A Maria Antónia Palla foi a primeira jornalista "a sério" em Portugal (há por cá muito boa gente que devia olhar para este exemplo), uma das primeiras a entrar numa redacção de um jornal. Não foi a primeira, e já antes se tinha destacado uma tal Maria Virgínia de Aguiar, que foi despedida depois de ter contraído uma doença das mulheres: a gravidez. Ai não é doença? Pois não, dizem que não é, ou é apenas quando "dá jeito". É especialmente em ocasiões como o Dia Internacional da Mulher que se debate temas e se discute questões como a "igualdade entre géneros". Meus amigos, e neste caso em especial, minhas amigas: atentem à própria semântica da expressão. Igualdade? Entre géneros? Estamos aqui a falar de dinheiro, é isso? É dinheiro que vocês querem? "Ah lá estás tu, não é isso, e tal". Então o que é, afinal? Querem ter também uma pila, é isso? Ah...acesso igual ao mercado de trabalho, etc.,etc.. Hmmm...talvez para chegar lá fosse necessário converter as vossas camaradas que acham que não precisar de tirar o cu da cama de manhã cedo e ir bulir é que é vida - e sabem que mais? Têm toda a razão, e quem ainda não percebeu que só trabalha quem não pode mais, um dia vai-se converter também a esta escola de pensamento muito na moda, não se preocupe. Perguntem à jovens chinesas, que quando questionadas sobre "que qualidades deve ter um marido", 80% responde "dinheiro, para eu não precisar de trabalhar".

O machismo na sua forma pura e dura, ou "dura só às vezes, que vão sendo cada vez menos", do tipo Zézé Camarinha e afins, é não só uma palermice como ainda tem o seu "je ne sais quoi" de rabichice. Quem é que gosta de passar o tempo sempre na companhia de homens, que têm pelos e cheiram a cavalo? A testosterona, que no seu ponto óptimo - que é péssimo, passo o paradoxo - produz o mesmo efeito da bagaceira. É por isso que me assusta essa tal conversa da igualdade de géneros, e discriminações positivas e o diabo a sete. Claro que existem no mundo mulheres que são tratadas abaixo de cão, e de certeza que são muito mais que aquelas que correm por prados e bosques de cabelos ao vento, em plena liberdade. Mas é curioso como são as que têm menos razão de queixa que vêm neste dia falar pelas outras, as que comem caladas e não se atrevem a piar, mesmo que baixinho. Nem um "mas..." chega a sair daquelas boquinhas de pardalinhas sem que paguem pelo atrevimento com uns dentes a menos, ou um olho roxo. É que por mais simpatia que a causa feminista mereça da minha parte, tenho a noção que nas sociedades onde as mulheres são abusadas, os problemas não começam nem acabam nesse em particular. Uma mulher, ou homem, no fundo qualquer pessoa com o mínimo de bom senso guarda uma reserva quando aborda um problema sem conhecimento de causa. Foi o que eu quis mais acima com aquele "falar de barriga cheia". Acho graça como as mulheres pensam que só elas são vulneráveis às agress­ões, quer físicas, quer psicológicas, e que à conta disso tenham chamado a si todo o protagonismo na questão da violência doméstica. Afinal somos homens e mulheres, ou super-homens e mulherzinhas?

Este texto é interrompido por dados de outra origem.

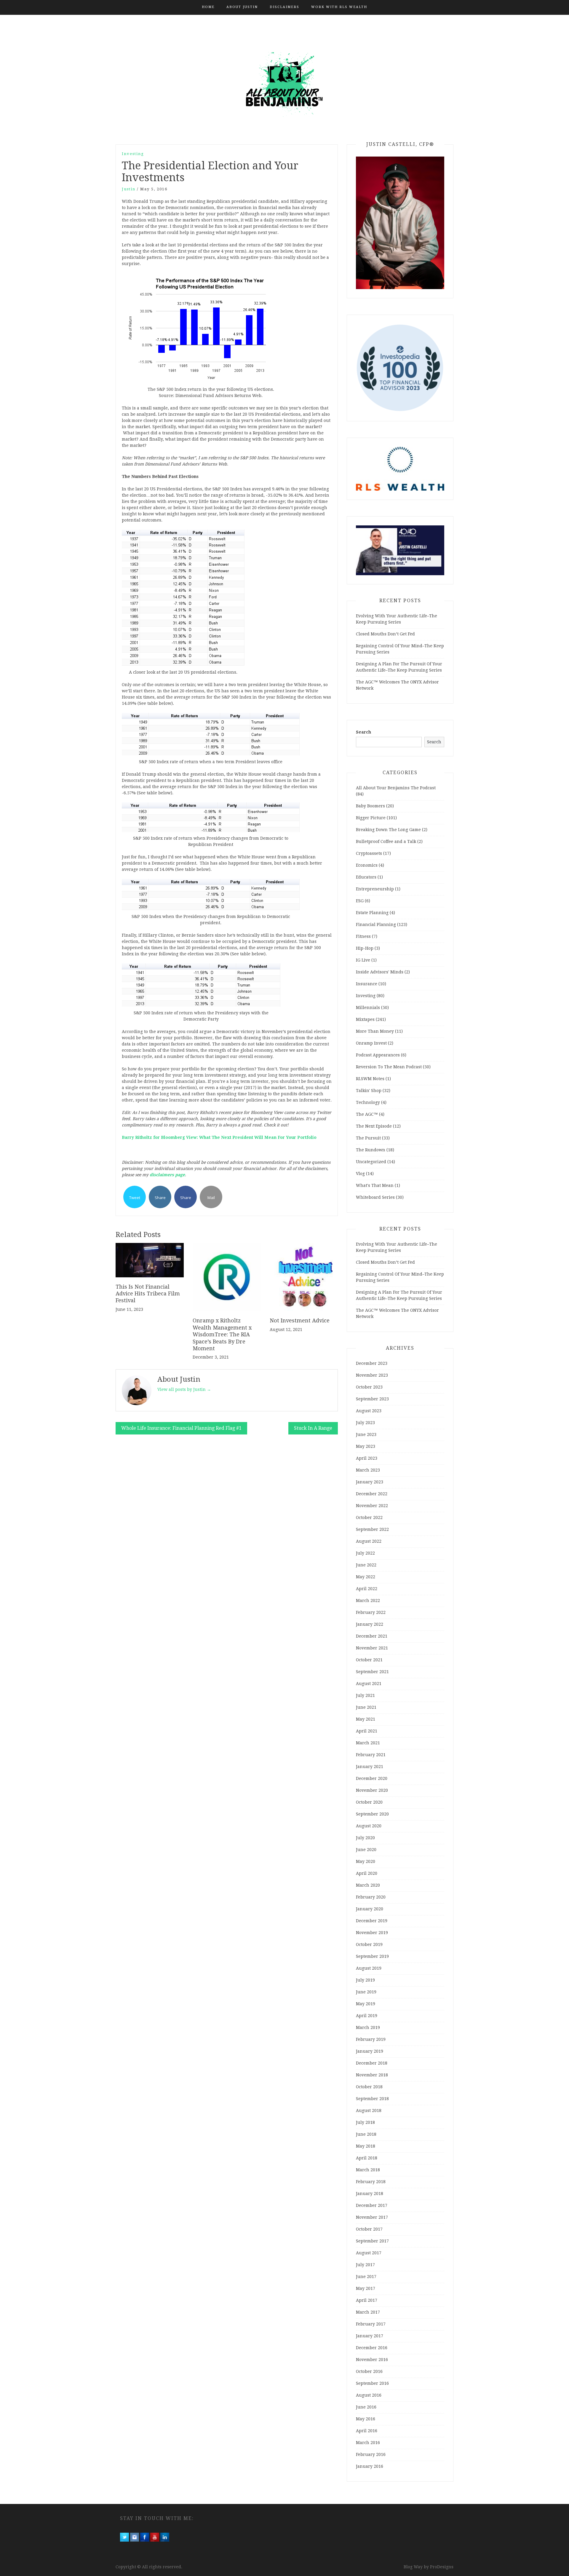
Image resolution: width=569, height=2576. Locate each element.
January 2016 (369, 2466)
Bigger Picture (371, 817)
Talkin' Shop (368, 1090)
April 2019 (366, 2015)
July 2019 (365, 1980)
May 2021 (365, 1719)
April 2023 (366, 1458)
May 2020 (365, 1861)
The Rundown (370, 1149)
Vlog (360, 1173)
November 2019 (372, 1932)
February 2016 (371, 2454)
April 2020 (366, 1873)
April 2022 (366, 1588)
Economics (367, 865)
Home (208, 7)
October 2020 (369, 1802)
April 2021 (366, 1731)
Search (363, 732)
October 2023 (369, 1387)
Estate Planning (372, 912)
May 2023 (365, 1446)
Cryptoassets (369, 853)
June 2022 (366, 1565)
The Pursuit (368, 1138)
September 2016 (372, 2383)
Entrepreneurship (375, 889)
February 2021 (371, 1754)
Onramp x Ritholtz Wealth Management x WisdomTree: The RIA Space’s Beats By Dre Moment (222, 1334)
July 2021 (365, 1695)
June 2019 (366, 1992)
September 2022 (372, 1529)
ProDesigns (441, 2566)
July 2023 (365, 1422)
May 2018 (365, 2146)
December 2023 (371, 1363)
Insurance (366, 983)
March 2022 (368, 1600)
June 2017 (366, 2276)
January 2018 (369, 2193)
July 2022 (365, 1553)
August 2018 (368, 2110)
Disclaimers (284, 7)
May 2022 (365, 1576)
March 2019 (368, 2027)
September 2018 (372, 2098)
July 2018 (365, 2122)
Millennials (368, 1007)
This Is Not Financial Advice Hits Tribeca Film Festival (148, 1294)
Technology (368, 1102)
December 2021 (371, 1636)
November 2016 (372, 2359)
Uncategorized (371, 1161)
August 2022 (368, 1541)
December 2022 (371, 1493)
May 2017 (365, 2288)
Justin (128, 189)
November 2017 (372, 2217)
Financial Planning (376, 924)
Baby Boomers (370, 806)
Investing (133, 154)
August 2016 (368, 2395)
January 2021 (369, 1766)
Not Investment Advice (300, 1320)
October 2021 (369, 1659)
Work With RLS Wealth (339, 7)
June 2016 (366, 2407)
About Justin (242, 7)
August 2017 (368, 2252)
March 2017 (368, 2312)
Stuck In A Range (313, 1428)
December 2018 (371, 2063)
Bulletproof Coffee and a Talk (386, 841)
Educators (366, 877)
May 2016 (365, 2418)
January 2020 (369, 1909)
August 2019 (368, 1968)
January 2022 (369, 1624)
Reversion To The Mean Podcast (389, 1066)
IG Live (363, 960)
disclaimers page (167, 1174)
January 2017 (369, 2335)
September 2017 (372, 2241)
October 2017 (369, 2229)
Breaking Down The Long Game (388, 829)
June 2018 (366, 2134)
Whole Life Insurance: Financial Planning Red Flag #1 (181, 1428)
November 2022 (372, 1505)
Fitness (363, 936)
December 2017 (371, 2205)
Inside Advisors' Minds (379, 972)
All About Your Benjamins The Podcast (396, 787)
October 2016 (369, 2371)
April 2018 (366, 2158)
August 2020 (368, 1825)
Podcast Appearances (378, 1055)
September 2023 (372, 1399)
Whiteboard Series (375, 1197)
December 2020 (371, 1778)
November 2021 (372, 1648)
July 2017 (365, 2264)
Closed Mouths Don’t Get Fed (385, 634)
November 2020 (372, 1790)
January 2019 (369, 2051)
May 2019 (365, 2003)
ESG (360, 900)
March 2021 (368, 1742)
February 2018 (371, 2181)
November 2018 (372, 2075)
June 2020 (366, 1849)
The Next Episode (374, 1126)
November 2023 (372, 1375)
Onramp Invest (371, 1043)
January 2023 (369, 1482)
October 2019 (369, 1944)
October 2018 (369, 2086)
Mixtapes (365, 1019)
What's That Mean (375, 1185)
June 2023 (366, 1434)
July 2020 (365, 1837)
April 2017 (366, 2300)
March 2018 (368, 2169)
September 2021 (372, 1671)
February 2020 (371, 1897)
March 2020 (368, 1885)
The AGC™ (367, 1114)
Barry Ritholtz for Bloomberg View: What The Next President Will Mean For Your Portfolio (220, 1137)
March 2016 (368, 2442)
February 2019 (371, 2039)
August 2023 (368, 1410)
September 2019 (372, 1956)
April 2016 (366, 2430)
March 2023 (368, 1470)
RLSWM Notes (370, 1078)
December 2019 (371, 1920)
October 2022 (369, 1517)
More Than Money (375, 1031)
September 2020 (372, 1814)
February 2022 (371, 1612)
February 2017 (371, 2324)
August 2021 (368, 1683)
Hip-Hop (364, 948)
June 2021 (366, 1707)
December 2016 (371, 2347)
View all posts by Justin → (184, 1389)
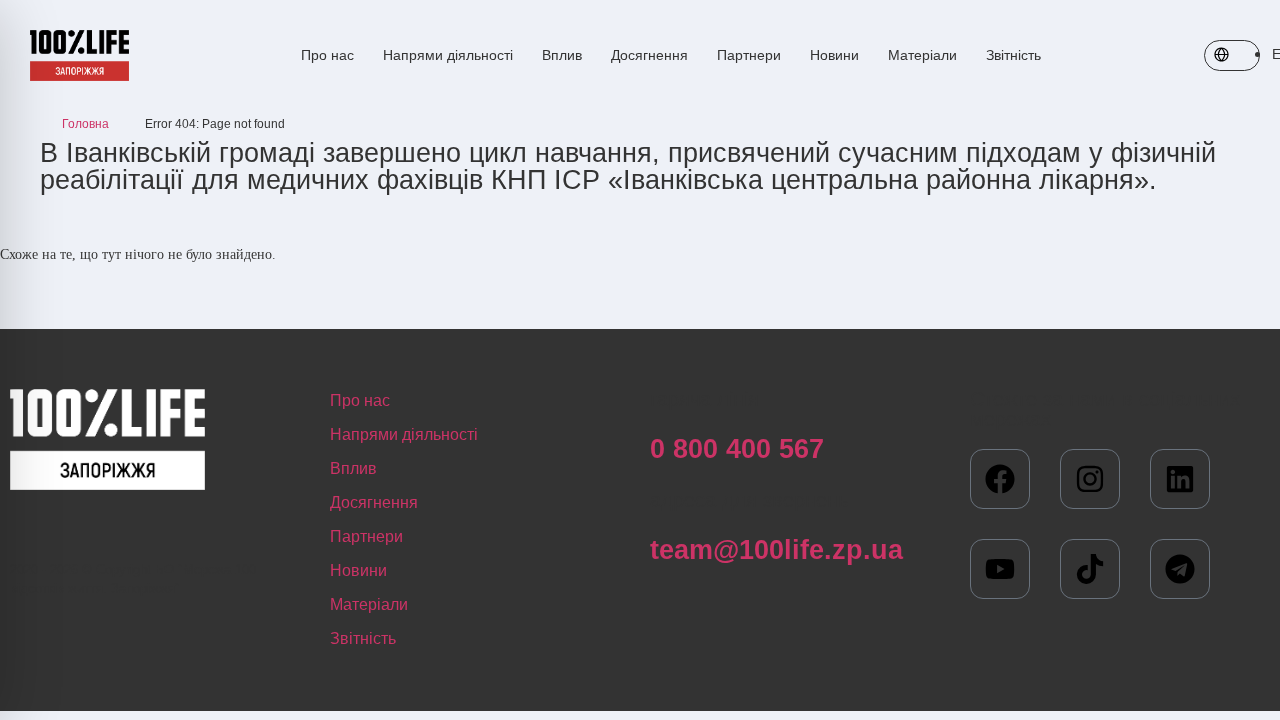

Não me levem a mal se eu acho que assinalar algo como um dia dedicado à condição é meter as mulheres no mesmo saco que os idosos, deficientes e outros marginalizados e inadaptados. Ou inimputáveis, como no caso das criancinhas, que têm o "seu" dia também, a 1 de Junho. E como se pode falar de igualdade partindo daqui, de marcar um dia para recordar que são diferentes, não no bom sentido, de que são bonitas, portáteis e cheiram bem, mas no sentido de que são inferiores, e precisam de festinhas, e já agora um ossinho para ir roendo enquanto conspiram contra os malvados que não lhes fizeram nenhum mal - mas podem fazer, ah!, vejam o exemplo das que são pisadas, torturadas, espancadas, traficadas, e tudo isto longe, muito longe da nossa (vossa) realidade. É o mundo que temos, enfim. Foi você que pediu. Mas deixem lá, se realmente isto vos diz assim tanta coisa, então feliz Dia Internacional da Mulher para vocês, e se vos faz felizes, permitam-me que acrescente: "obrigado".